*Problem details*
Nothing but the lines from the one containing "Task: Click the" to the end of the data should be copied, exactly, and the pictures stay out.

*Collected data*
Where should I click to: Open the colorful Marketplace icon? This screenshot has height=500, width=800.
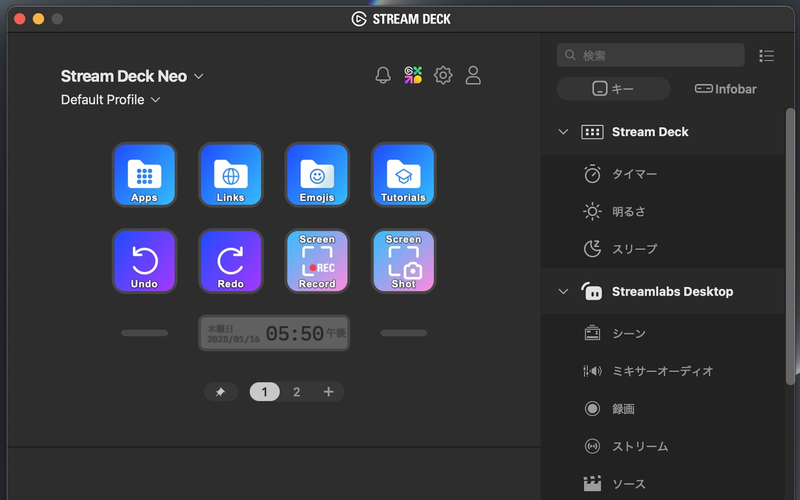(x=413, y=76)
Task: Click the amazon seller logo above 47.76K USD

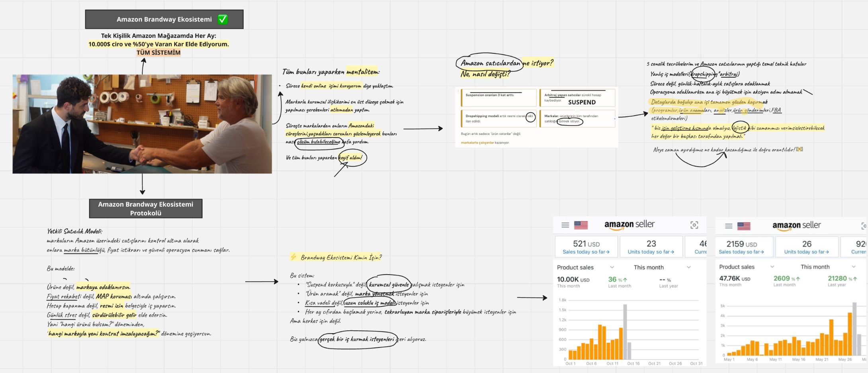Action: pyautogui.click(x=796, y=226)
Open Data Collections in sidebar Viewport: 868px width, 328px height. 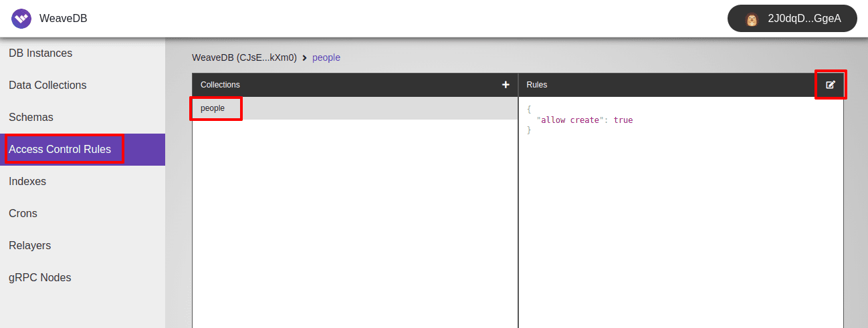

*Answer area*
Task: Click the amazon seller logo above 47.76K USD

Action: pyautogui.click(x=796, y=226)
Open Data Collections in sidebar Viewport: 868px width, 328px height. 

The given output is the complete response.